Es ist noch nicht lang her, dass Oliver Späth am anderen Ende der Welt fast den Urlaubsfrieden riskiert hätte. Als der Sportliche Leiter hörte, was für einen miesen Auftritt Verbandsligist VfB Eppingen vor einigen Wochen bei Aufsteiger Bretten hingelegt hatte, "stand ich mit einem Bein schon im Flieger", berichtet Späth rückblickend. Es wäre vermutlich nicht gut ausgegangen. Für die Spieler des VfB und den Sportlichen Leiter selber, der sich von den Kaderplanungs-Strapazen mit seiner Lebensgefährtin erholen wollte.

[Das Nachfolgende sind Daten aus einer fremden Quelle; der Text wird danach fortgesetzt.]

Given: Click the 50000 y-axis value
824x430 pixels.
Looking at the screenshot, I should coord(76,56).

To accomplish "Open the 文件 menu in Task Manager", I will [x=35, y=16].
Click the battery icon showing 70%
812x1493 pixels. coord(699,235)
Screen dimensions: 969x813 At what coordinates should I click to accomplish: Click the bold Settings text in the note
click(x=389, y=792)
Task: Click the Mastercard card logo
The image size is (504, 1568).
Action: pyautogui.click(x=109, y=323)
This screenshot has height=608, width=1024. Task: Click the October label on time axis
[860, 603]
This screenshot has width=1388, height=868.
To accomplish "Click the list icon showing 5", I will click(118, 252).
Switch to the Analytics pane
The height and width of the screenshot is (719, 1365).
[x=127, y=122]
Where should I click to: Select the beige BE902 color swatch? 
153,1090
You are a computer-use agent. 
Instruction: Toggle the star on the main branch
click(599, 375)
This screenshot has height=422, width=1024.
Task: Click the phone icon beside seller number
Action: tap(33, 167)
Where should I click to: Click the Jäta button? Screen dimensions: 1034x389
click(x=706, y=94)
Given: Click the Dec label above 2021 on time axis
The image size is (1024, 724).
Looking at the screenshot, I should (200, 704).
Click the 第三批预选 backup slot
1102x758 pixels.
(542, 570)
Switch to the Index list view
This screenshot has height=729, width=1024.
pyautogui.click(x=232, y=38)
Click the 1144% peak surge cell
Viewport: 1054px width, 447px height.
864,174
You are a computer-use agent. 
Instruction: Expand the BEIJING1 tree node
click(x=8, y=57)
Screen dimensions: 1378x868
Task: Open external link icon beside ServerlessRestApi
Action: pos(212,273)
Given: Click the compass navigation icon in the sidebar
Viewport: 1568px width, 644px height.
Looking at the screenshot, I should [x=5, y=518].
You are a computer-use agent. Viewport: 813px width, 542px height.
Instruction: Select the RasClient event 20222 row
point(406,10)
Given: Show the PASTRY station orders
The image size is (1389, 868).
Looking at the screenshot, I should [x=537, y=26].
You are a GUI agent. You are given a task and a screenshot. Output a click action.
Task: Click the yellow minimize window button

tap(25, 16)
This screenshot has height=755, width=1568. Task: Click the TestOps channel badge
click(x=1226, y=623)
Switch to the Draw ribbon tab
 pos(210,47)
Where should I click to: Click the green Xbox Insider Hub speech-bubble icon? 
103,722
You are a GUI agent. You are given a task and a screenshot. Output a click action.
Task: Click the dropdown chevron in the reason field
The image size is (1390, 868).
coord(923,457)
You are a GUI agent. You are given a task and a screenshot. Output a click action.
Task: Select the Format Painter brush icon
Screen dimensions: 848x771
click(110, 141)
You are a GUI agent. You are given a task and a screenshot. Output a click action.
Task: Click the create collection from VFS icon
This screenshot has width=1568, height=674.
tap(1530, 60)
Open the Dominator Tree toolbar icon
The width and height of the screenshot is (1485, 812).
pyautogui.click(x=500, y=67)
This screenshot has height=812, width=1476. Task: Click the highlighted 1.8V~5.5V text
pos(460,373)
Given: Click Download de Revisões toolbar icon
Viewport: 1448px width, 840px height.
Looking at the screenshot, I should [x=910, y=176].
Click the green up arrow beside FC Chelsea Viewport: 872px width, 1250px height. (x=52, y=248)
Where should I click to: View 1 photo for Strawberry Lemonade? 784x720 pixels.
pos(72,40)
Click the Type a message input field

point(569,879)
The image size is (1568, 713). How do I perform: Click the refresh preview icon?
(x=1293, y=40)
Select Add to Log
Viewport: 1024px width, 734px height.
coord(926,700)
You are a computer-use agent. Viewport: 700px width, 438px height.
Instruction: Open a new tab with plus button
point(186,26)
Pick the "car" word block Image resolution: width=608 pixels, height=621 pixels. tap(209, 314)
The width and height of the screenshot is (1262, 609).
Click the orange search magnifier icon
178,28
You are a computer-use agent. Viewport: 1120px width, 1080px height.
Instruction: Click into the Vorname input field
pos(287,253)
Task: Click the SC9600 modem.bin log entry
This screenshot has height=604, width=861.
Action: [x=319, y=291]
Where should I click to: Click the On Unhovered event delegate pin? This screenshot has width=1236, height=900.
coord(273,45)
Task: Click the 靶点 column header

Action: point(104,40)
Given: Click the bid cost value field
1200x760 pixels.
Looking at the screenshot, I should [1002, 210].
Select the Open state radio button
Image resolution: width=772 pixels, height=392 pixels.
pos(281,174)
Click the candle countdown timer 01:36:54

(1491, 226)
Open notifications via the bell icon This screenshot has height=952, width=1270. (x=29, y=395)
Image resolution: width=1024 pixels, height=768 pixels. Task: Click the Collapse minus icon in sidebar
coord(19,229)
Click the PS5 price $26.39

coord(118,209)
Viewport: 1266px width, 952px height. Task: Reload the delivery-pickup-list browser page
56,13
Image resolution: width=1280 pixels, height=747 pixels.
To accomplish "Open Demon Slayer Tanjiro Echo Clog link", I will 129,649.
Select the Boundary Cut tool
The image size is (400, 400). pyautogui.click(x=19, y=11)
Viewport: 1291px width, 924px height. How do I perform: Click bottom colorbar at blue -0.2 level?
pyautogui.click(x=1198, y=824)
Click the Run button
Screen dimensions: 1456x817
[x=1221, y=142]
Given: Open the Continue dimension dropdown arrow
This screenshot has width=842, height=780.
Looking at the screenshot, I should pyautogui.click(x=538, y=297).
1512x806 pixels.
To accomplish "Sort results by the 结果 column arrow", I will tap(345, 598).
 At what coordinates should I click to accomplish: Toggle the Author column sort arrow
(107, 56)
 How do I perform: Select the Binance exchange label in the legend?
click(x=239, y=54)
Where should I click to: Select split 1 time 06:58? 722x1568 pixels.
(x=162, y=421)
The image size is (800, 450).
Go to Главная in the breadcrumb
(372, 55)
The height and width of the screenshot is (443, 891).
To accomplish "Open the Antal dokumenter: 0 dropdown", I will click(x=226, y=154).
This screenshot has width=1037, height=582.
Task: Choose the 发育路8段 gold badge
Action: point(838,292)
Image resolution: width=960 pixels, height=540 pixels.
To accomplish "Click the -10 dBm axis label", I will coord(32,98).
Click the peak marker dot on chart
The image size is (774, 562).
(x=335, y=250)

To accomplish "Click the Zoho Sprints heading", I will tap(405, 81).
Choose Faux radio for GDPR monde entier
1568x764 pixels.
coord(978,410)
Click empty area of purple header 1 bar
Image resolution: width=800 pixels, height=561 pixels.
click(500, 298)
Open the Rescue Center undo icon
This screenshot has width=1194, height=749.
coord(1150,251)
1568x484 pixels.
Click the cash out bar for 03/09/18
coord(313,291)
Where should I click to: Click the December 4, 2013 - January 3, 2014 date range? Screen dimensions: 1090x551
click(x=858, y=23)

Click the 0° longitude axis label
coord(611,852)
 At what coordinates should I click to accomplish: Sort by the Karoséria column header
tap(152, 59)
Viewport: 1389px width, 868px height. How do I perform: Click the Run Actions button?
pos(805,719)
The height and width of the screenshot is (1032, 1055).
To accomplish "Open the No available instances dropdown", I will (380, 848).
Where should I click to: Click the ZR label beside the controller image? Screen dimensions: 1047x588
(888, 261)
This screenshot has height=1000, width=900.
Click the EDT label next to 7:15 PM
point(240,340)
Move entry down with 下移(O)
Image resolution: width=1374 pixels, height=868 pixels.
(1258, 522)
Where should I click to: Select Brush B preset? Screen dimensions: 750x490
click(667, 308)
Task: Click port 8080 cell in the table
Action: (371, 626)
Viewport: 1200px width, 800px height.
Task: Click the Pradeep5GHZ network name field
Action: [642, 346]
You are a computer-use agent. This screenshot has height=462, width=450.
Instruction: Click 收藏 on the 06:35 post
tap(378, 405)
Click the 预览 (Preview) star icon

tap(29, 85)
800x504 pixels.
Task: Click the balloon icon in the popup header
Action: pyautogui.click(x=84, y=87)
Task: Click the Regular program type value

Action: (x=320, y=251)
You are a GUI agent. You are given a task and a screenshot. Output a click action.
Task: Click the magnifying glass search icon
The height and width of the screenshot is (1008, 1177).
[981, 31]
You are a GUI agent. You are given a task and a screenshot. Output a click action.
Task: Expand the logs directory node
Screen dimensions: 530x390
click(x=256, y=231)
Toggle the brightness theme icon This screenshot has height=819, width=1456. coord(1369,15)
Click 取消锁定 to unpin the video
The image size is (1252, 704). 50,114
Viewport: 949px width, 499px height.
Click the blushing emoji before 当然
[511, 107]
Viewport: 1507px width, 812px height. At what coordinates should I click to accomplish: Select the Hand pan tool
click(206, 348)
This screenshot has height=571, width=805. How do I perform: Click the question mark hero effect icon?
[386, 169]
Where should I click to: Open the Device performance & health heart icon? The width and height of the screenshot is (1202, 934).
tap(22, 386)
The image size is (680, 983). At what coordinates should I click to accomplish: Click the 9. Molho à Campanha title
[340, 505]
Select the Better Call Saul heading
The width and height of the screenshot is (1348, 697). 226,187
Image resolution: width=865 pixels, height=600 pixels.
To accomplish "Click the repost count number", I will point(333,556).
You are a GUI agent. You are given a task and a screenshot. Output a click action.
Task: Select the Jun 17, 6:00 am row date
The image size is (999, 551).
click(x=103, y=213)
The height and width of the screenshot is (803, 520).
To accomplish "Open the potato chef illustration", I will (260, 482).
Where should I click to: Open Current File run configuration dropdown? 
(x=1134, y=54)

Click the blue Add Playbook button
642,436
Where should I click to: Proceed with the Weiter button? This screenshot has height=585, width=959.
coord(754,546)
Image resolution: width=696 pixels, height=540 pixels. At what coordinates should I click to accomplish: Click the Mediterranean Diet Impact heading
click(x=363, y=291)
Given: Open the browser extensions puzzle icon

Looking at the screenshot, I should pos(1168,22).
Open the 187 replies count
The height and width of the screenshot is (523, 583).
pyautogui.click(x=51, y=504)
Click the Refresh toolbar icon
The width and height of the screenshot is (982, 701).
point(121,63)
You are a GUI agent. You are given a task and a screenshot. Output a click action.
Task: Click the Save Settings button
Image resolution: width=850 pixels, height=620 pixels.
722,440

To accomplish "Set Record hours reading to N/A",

Natürlich war eine Abreise keine wirkliche Option, aber Späth dürfte sich auch so beruhigt gefühlt haben, dass der VfB eine Woche später eine starke Reaktion zeigte und Waldhof Mannheim II nach einem richtig guten Spiel 2:1 bezwang. Beim Spiel in Gommersdorf am Sonntag war Oliver Späth wieder zurück und erlebte live mit, wie sein VfB bei einem der bis dato schwächsten Gegner in der Verbandsliga wieder Punkte vergab und beim VfR nicht über ein 2:2 hinaus kam. Das macht die Lage der Kraichgauer vor dem Heimspiel an diesem Samstag, 15.30 Uhr, gegen Weinheim nicht leichter.
Spaß ist wichtig, Kritik aber auch
Klar ist: Gegen den Tabellenletzten muss der VfB gewinnen, um sich zumindest ein wenig von den unteren Plätzen abzusetzen, den eigenen Ansprüchen gerecht zu werden. "Da brauchen wird nichts schön zu reden: Wir wollen zu Hause drei Punkte einholen. Mehr gibt es dazu auch nicht zu sagen", macht der Sportliche Leiter deutlich.
Aber wie gehen die Eppinger Verantwortlichen mit den schwankenden Auftritten der Mannschaft um? Draufhauen und die Köpfe waschen? Geht auch nicht, findet Späth. "Wir brauchen eine gute Stimmung. Das ist immer noch unser Hobby, der Spaßfaktor ist dabei wichtig." Aber ganz ohne Kritik geht es auf dem Niveau auch nicht. "Wir müssen die Dinge ansprechen, um erfolgreich zu sein", sagt Späth.
Mannschaft will weiter an sich arbeiten
Beim 2:2 in Gommersdorf sei die Einstellung ja richtig gewesen, Eppingen war die aktivere Mannschaft, glich zwei Mal einen Rückstand aus und hatte die Chance, das Spiel komplett zu drehen. "Aber wir hatten im Spiel nach vorne nicht so die Lösungen, die Durchschlagskraft hat einfach gefehlt." Wenngleich die Treffer der Eppinger spielerisch sehenswert waren.
Was den Verantwortlichen sicher Mut macht vor dem Spiel gegen das Schlusslicht: Die Mannschaft zeigt sich selbstkritisch. "Wir müssen unser Spiel verbessern, weiter an uns arbeiten", sagte Serhat Ayvaz nach dem 2:2. Besser machen, lautet also das simple Motto. Zwar fehlt an diesem Wochenende Torhüter Andreas Dups, aber langsam sind alle Spieler des VfB zurück. Wie Späth, waren zuletzt noch viele im Urlaub.